Print each line of the material again, keeping everything exact.

-- Opening Marker --

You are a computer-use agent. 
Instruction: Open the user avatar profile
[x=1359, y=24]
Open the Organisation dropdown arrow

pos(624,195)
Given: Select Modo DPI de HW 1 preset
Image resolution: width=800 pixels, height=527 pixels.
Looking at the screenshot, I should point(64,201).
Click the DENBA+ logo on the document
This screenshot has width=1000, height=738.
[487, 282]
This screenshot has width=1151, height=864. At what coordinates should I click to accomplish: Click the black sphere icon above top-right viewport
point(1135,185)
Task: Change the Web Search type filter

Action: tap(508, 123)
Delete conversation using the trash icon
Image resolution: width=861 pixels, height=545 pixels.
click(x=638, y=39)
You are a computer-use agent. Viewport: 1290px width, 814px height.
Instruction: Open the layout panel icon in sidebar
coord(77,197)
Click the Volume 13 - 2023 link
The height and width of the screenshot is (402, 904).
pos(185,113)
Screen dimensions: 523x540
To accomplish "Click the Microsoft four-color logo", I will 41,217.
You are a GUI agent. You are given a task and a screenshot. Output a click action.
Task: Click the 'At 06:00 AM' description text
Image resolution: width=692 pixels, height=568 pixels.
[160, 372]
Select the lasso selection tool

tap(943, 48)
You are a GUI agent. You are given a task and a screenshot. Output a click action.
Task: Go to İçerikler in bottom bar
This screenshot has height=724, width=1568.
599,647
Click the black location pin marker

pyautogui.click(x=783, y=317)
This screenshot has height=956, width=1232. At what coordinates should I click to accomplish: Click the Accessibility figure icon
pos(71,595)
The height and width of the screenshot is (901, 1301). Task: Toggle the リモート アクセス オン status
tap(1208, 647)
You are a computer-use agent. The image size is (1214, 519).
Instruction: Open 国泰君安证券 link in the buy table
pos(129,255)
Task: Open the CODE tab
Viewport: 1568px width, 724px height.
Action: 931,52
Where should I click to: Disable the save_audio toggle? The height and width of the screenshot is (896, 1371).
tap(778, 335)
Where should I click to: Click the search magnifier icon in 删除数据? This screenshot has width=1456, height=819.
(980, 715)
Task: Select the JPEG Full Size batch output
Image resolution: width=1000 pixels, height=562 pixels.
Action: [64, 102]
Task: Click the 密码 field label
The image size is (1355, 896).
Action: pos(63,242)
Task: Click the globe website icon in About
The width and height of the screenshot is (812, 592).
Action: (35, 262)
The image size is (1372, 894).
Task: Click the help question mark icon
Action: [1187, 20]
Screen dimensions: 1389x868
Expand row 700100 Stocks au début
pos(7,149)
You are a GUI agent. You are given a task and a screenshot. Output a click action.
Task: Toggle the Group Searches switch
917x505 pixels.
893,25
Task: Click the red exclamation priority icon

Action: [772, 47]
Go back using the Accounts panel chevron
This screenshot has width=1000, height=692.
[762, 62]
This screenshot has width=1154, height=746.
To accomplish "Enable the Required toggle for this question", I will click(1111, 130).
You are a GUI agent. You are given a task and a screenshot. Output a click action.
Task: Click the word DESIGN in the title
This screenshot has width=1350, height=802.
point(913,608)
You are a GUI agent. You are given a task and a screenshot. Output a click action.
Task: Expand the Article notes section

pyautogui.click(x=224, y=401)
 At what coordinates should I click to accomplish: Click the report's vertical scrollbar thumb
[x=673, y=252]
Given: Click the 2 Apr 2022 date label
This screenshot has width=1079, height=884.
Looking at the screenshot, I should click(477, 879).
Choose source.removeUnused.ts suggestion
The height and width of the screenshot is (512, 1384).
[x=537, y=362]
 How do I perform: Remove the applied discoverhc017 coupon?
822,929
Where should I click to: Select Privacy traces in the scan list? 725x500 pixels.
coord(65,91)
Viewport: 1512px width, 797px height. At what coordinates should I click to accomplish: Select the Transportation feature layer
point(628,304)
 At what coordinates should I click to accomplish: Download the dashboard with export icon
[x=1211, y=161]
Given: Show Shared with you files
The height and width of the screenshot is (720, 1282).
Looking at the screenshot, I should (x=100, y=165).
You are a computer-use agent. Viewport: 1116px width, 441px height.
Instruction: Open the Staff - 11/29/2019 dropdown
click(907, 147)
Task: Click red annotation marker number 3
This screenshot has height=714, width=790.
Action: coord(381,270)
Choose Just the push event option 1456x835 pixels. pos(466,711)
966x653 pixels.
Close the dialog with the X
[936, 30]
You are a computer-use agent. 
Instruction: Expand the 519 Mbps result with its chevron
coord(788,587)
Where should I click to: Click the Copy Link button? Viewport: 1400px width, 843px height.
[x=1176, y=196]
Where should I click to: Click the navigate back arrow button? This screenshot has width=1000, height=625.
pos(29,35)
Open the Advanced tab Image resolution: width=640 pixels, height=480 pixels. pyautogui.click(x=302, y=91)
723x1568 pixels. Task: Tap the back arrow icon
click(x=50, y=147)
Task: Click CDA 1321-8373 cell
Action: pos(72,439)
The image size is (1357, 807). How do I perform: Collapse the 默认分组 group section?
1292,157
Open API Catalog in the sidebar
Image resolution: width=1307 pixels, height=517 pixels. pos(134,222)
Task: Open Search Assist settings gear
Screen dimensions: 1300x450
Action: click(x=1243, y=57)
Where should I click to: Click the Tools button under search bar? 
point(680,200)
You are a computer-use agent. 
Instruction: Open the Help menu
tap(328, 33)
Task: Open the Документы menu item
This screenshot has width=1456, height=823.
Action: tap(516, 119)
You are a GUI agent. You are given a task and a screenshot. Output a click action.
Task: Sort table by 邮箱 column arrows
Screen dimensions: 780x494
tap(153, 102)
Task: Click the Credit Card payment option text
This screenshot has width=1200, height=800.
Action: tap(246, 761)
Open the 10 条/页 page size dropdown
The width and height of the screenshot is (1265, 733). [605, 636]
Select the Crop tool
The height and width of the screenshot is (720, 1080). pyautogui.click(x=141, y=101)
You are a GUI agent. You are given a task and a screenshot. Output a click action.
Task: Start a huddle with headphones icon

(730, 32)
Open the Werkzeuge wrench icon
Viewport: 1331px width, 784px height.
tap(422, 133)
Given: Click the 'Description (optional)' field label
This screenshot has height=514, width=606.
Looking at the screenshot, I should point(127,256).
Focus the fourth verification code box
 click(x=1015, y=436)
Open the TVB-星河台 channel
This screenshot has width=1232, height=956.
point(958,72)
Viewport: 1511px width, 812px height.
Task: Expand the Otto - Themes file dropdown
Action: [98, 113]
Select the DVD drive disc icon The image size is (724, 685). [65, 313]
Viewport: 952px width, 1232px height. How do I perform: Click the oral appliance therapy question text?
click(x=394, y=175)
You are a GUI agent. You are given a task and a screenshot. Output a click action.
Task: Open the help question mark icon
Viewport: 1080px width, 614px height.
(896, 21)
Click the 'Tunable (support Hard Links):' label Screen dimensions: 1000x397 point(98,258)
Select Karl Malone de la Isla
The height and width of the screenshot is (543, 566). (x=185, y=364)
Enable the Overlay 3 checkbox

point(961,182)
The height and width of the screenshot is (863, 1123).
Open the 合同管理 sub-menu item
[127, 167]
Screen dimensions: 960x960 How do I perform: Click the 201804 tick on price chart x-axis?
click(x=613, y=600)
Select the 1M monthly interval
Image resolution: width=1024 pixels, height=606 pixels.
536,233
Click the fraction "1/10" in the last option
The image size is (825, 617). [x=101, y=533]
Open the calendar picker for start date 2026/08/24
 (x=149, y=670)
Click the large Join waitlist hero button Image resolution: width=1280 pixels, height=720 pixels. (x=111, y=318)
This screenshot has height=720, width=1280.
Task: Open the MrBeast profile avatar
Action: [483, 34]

-- Closing Marker --

## TASK OUTPUT
You are a computer-use agent. 
Instruction: Open the user avatar profile
[x=1359, y=24]
Open the Organisation dropdown arrow

pos(624,195)
Given: Select Modo DPI de HW 1 preset
Image resolution: width=800 pixels, height=527 pixels.
Looking at the screenshot, I should point(64,201).
Click the DENBA+ logo on the document
This screenshot has width=1000, height=738.
[487, 282]
This screenshot has width=1151, height=864. At what coordinates should I click to accomplish: Click the black sphere icon above top-right viewport
point(1135,185)
Task: Change the Web Search type filter

Action: tap(508, 123)
Delete conversation using the trash icon
Image resolution: width=861 pixels, height=545 pixels.
click(x=638, y=39)
You are a computer-use agent. Viewport: 1290px width, 814px height.
Instruction: Open the layout panel icon in sidebar
coord(77,197)
Click the Volume 13 - 2023 link
The height and width of the screenshot is (402, 904).
pos(185,113)
Screen dimensions: 523x540
To accomplish "Click the Microsoft four-color logo", I will 41,217.
You are a GUI agent. You are given a task and a screenshot. Output a click action.
Task: Click the 'At 06:00 AM' description text
Image resolution: width=692 pixels, height=568 pixels.
[160, 372]
Select the lasso selection tool

tap(943, 48)
You are a GUI agent. You are given a task and a screenshot. Output a click action.
Task: Go to İçerikler in bottom bar
This screenshot has height=724, width=1568.
599,647
Click the black location pin marker

pyautogui.click(x=783, y=317)
This screenshot has height=956, width=1232. At what coordinates should I click to accomplish: Click the Accessibility figure icon
pos(71,595)
The height and width of the screenshot is (901, 1301). Task: Toggle the リモート アクセス オン status
tap(1208, 647)
You are a computer-use agent. The image size is (1214, 519).
Instruction: Open 国泰君安证券 link in the buy table
pos(129,255)
Task: Open the CODE tab
Viewport: 1568px width, 724px height.
Action: 931,52
Where should I click to: Disable the save_audio toggle? The height and width of the screenshot is (896, 1371).
tap(778, 335)
Where should I click to: Click the search magnifier icon in 删除数据? This screenshot has width=1456, height=819.
(980, 715)
Task: Select the JPEG Full Size batch output
Image resolution: width=1000 pixels, height=562 pixels.
Action: [64, 102]
Task: Click the 密码 field label
The image size is (1355, 896).
Action: pos(63,242)
Task: Click the globe website icon in About
The width and height of the screenshot is (812, 592).
Action: (35, 262)
The image size is (1372, 894).
Task: Click the help question mark icon
Action: [1187, 20]
Screen dimensions: 1389x868
Expand row 700100 Stocks au début
pos(7,149)
You are a GUI agent. You are given a task and a screenshot. Output a click action.
Task: Toggle the Group Searches switch
917x505 pixels.
893,25
Task: Click the red exclamation priority icon

Action: [772, 47]
Go back using the Accounts panel chevron
This screenshot has width=1000, height=692.
[762, 62]
This screenshot has width=1154, height=746.
To accomplish "Enable the Required toggle for this question", I will click(1111, 130).
You are a GUI agent. You are given a task and a screenshot. Output a click action.
Task: Click the word DESIGN in the title
This screenshot has width=1350, height=802.
point(913,608)
You are a GUI agent. You are given a task and a screenshot. Output a click action.
Task: Expand the Article notes section

pyautogui.click(x=224, y=401)
 At what coordinates should I click to accomplish: Click the report's vertical scrollbar thumb
[x=673, y=252]
Given: Click the 2 Apr 2022 date label
This screenshot has width=1079, height=884.
Looking at the screenshot, I should click(477, 879).
Choose source.removeUnused.ts suggestion
The height and width of the screenshot is (512, 1384).
[x=537, y=362]
 How do I perform: Remove the applied discoverhc017 coupon?
822,929
Where should I click to: Select Privacy traces in the scan list? 725x500 pixels.
coord(65,91)
Viewport: 1512px width, 797px height. At what coordinates should I click to accomplish: Select the Transportation feature layer
point(628,304)
 At what coordinates should I click to accomplish: Download the dashboard with export icon
[x=1211, y=161]
Given: Show Shared with you files
The height and width of the screenshot is (720, 1282).
Looking at the screenshot, I should (x=100, y=165).
You are a computer-use agent. Viewport: 1116px width, 441px height.
Instruction: Open the Staff - 11/29/2019 dropdown
click(907, 147)
Task: Click red annotation marker number 3
This screenshot has height=714, width=790.
Action: coord(381,270)
Choose Just the push event option 1456x835 pixels. pos(466,711)
966x653 pixels.
Close the dialog with the X
[936, 30]
You are a computer-use agent. 
Instruction: Expand the 519 Mbps result with its chevron
coord(788,587)
Where should I click to: Click the Copy Link button? Viewport: 1400px width, 843px height.
[x=1176, y=196]
Where should I click to: Click the navigate back arrow button? This screenshot has width=1000, height=625.
pos(29,35)
Open the Advanced tab Image resolution: width=640 pixels, height=480 pixels. pyautogui.click(x=302, y=91)
723x1568 pixels. Task: Tap the back arrow icon
click(x=50, y=147)
Task: Click CDA 1321-8373 cell
Action: pos(72,439)
The image size is (1357, 807). How do I perform: Collapse the 默认分组 group section?
1292,157
Open API Catalog in the sidebar
Image resolution: width=1307 pixels, height=517 pixels. pos(134,222)
Task: Open Search Assist settings gear
Screen dimensions: 1300x450
Action: click(x=1243, y=57)
Where should I click to: Click the Tools button under search bar? 
point(680,200)
You are a computer-use agent. 
Instruction: Open the Help menu
tap(328, 33)
Task: Open the Документы menu item
This screenshot has width=1456, height=823.
Action: tap(516, 119)
You are a GUI agent. You are given a task and a screenshot. Output a click action.
Task: Sort table by 邮箱 column arrows
Screen dimensions: 780x494
tap(153, 102)
Task: Click the Credit Card payment option text
This screenshot has width=1200, height=800.
Action: tap(246, 761)
Open the 10 条/页 page size dropdown
The width and height of the screenshot is (1265, 733). [605, 636]
Select the Crop tool
The height and width of the screenshot is (720, 1080). pyautogui.click(x=141, y=101)
You are a GUI agent. You are given a task and a screenshot. Output a click action.
Task: Start a huddle with headphones icon

(730, 32)
Open the Werkzeuge wrench icon
Viewport: 1331px width, 784px height.
tap(422, 133)
Given: Click the 'Description (optional)' field label
This screenshot has height=514, width=606.
Looking at the screenshot, I should point(127,256).
Focus the fourth verification code box
 click(x=1015, y=436)
Open the TVB-星河台 channel
This screenshot has width=1232, height=956.
point(958,72)
Viewport: 1511px width, 812px height.
Task: Expand the Otto - Themes file dropdown
Action: [98, 113]
Select the DVD drive disc icon The image size is (724, 685). [65, 313]
Viewport: 952px width, 1232px height. How do I perform: Click the oral appliance therapy question text?
click(x=394, y=175)
You are a GUI agent. You are given a task and a screenshot. Output a click action.
Task: Open the help question mark icon
Viewport: 1080px width, 614px height.
(896, 21)
Click the 'Tunable (support Hard Links):' label Screen dimensions: 1000x397 point(98,258)
Select Karl Malone de la Isla
The height and width of the screenshot is (543, 566). (x=185, y=364)
Enable the Overlay 3 checkbox

point(961,182)
The height and width of the screenshot is (863, 1123).
Open the 合同管理 sub-menu item
[127, 167]
Screen dimensions: 960x960 How do I perform: Click the 201804 tick on price chart x-axis?
click(x=613, y=600)
Select the 1M monthly interval
Image resolution: width=1024 pixels, height=606 pixels.
536,233
Click the fraction "1/10" in the last option
The image size is (825, 617). [x=101, y=533]
Open the calendar picker for start date 2026/08/24
 (x=149, y=670)
Click the large Join waitlist hero button Image resolution: width=1280 pixels, height=720 pixels. (x=111, y=318)
This screenshot has height=720, width=1280.
Task: Open the MrBeast profile avatar
Action: [483, 34]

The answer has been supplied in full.